* **Provided data**
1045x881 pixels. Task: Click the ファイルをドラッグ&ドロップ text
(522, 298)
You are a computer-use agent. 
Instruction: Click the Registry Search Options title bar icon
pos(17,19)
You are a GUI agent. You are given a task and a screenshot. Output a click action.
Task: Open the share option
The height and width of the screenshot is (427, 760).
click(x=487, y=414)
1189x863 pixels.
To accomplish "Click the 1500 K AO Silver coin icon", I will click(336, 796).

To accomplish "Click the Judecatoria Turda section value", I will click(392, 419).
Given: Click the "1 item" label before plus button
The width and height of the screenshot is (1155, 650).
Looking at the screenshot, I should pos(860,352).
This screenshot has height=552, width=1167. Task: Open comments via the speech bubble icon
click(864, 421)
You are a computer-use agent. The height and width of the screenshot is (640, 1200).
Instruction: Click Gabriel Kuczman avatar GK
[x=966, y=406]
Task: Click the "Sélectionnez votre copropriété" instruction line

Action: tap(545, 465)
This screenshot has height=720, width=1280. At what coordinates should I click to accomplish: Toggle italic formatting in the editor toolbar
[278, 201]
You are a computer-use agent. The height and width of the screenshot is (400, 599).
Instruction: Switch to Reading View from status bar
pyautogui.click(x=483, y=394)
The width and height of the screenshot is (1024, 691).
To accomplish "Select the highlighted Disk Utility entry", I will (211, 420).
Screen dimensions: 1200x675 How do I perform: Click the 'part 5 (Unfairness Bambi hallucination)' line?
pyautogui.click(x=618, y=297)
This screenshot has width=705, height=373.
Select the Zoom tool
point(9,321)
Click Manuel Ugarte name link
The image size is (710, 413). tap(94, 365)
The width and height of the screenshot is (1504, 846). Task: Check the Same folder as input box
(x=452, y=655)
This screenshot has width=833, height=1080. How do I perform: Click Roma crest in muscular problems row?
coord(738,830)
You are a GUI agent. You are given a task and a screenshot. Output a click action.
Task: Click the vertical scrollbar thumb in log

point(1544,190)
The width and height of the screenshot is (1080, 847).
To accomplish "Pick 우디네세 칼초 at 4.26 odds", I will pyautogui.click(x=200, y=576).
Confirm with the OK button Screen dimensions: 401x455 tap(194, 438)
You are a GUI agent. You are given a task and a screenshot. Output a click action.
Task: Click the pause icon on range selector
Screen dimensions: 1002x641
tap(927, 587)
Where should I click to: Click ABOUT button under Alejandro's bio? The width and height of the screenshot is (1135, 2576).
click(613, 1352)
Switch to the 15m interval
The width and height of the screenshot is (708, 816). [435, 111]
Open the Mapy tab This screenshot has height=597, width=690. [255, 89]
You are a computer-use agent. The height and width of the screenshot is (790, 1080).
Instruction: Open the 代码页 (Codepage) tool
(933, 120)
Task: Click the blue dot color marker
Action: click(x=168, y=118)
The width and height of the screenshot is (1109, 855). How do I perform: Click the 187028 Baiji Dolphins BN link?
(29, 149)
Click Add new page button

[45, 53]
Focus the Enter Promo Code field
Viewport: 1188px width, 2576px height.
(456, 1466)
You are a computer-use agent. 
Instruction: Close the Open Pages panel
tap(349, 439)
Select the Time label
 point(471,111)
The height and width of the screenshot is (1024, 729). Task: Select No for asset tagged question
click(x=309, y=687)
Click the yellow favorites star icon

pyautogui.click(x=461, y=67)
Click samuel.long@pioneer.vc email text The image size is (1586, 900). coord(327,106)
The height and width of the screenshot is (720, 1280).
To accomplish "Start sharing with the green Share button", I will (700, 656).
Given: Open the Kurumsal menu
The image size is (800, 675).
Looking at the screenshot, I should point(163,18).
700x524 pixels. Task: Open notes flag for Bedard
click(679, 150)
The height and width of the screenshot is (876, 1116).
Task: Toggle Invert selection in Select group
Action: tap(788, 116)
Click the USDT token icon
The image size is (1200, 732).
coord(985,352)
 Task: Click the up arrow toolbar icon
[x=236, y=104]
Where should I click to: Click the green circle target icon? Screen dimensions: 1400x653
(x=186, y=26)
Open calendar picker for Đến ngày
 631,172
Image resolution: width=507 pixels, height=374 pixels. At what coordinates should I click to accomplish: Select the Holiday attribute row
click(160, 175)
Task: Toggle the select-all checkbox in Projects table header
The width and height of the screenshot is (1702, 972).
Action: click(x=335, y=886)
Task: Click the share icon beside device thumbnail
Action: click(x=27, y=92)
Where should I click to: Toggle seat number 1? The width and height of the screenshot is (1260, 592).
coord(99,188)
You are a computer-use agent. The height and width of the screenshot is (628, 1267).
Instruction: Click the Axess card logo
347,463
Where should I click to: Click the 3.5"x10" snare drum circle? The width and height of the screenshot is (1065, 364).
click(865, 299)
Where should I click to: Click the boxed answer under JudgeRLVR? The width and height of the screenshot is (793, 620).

* **Your goal**
Each of the entries above should be written out again exactly.

* **Output for this task**
1045x881 pixels. Task: Click the ファイルをドラッグ&ドロップ text
(522, 298)
You are a computer-use agent. 
Instruction: Click the Registry Search Options title bar icon
pos(17,19)
You are a GUI agent. You are given a task and a screenshot. Output a click action.
Task: Open the share option
The height and width of the screenshot is (427, 760).
click(x=487, y=414)
1189x863 pixels.
To accomplish "Click the 1500 K AO Silver coin icon", I will click(336, 796).

To accomplish "Click the Judecatoria Turda section value", I will click(392, 419).
Given: Click the "1 item" label before plus button
The width and height of the screenshot is (1155, 650).
Looking at the screenshot, I should pos(860,352).
This screenshot has height=552, width=1167. Task: Open comments via the speech bubble icon
click(864, 421)
You are a computer-use agent. The height and width of the screenshot is (640, 1200).
Instruction: Click Gabriel Kuczman avatar GK
[x=966, y=406]
Task: Click the "Sélectionnez votre copropriété" instruction line

Action: tap(545, 465)
This screenshot has height=720, width=1280. At what coordinates should I click to accomplish: Toggle italic formatting in the editor toolbar
[278, 201]
You are a computer-use agent. The height and width of the screenshot is (400, 599).
Instruction: Switch to Reading View from status bar
pyautogui.click(x=483, y=394)
The width and height of the screenshot is (1024, 691).
To accomplish "Select the highlighted Disk Utility entry", I will (211, 420).
Screen dimensions: 1200x675 How do I perform: Click the 'part 5 (Unfairness Bambi hallucination)' line?
pyautogui.click(x=618, y=297)
This screenshot has width=705, height=373.
Select the Zoom tool
point(9,321)
Click Manuel Ugarte name link
The image size is (710, 413). tap(94, 365)
The width and height of the screenshot is (1504, 846). Task: Check the Same folder as input box
(x=452, y=655)
This screenshot has width=833, height=1080. How do I perform: Click Roma crest in muscular problems row?
coord(738,830)
You are a GUI agent. You are given a task and a screenshot. Output a click action.
Task: Click the vertical scrollbar thumb in log

point(1544,190)
The width and height of the screenshot is (1080, 847).
To accomplish "Pick 우디네세 칼초 at 4.26 odds", I will pyautogui.click(x=200, y=576).
Confirm with the OK button Screen dimensions: 401x455 tap(194, 438)
You are a GUI agent. You are given a task and a screenshot. Output a click action.
Task: Click the pause icon on range selector
Screen dimensions: 1002x641
tap(927, 587)
Where should I click to: Click ABOUT button under Alejandro's bio? The width and height of the screenshot is (1135, 2576).
click(613, 1352)
Switch to the 15m interval
The width and height of the screenshot is (708, 816). [435, 111]
Open the Mapy tab This screenshot has height=597, width=690. [255, 89]
You are a computer-use agent. The height and width of the screenshot is (790, 1080).
Instruction: Open the 代码页 (Codepage) tool
(933, 120)
Task: Click the blue dot color marker
Action: click(x=168, y=118)
The width and height of the screenshot is (1109, 855). How do I perform: Click the 187028 Baiji Dolphins BN link?
(29, 149)
Click Add new page button

[45, 53]
Focus the Enter Promo Code field
Viewport: 1188px width, 2576px height.
(456, 1466)
You are a computer-use agent. 
Instruction: Close the Open Pages panel
tap(349, 439)
Select the Time label
 point(471,111)
The height and width of the screenshot is (1024, 729). Task: Select No for asset tagged question
click(x=309, y=687)
Click the yellow favorites star icon

pyautogui.click(x=461, y=67)
Click samuel.long@pioneer.vc email text The image size is (1586, 900). coord(327,106)
The height and width of the screenshot is (720, 1280).
To accomplish "Start sharing with the green Share button", I will (700, 656).
Given: Open the Kurumsal menu
The image size is (800, 675).
Looking at the screenshot, I should point(163,18).
700x524 pixels. Task: Open notes flag for Bedard
click(679, 150)
The height and width of the screenshot is (876, 1116).
Task: Toggle Invert selection in Select group
Action: tap(788, 116)
Click the USDT token icon
The image size is (1200, 732).
coord(985,352)
 Task: Click the up arrow toolbar icon
[x=236, y=104]
Where should I click to: Click the green circle target icon? Screen dimensions: 1400x653
(x=186, y=26)
Open calendar picker for Đến ngày
 631,172
Image resolution: width=507 pixels, height=374 pixels. At what coordinates should I click to accomplish: Select the Holiday attribute row
click(160, 175)
Task: Toggle the select-all checkbox in Projects table header
The width and height of the screenshot is (1702, 972).
Action: click(x=335, y=886)
Task: Click the share icon beside device thumbnail
Action: click(x=27, y=92)
Where should I click to: Toggle seat number 1? The width and height of the screenshot is (1260, 592).
coord(99,188)
You are a computer-use agent. The height and width of the screenshot is (628, 1267).
Instruction: Click the Axess card logo
347,463
Where should I click to: Click the 3.5"x10" snare drum circle? The width and height of the screenshot is (1065, 364).
click(865, 299)
Where should I click to: Click the boxed answer under JudgeRLVR? The width and height of the screenshot is (793, 620).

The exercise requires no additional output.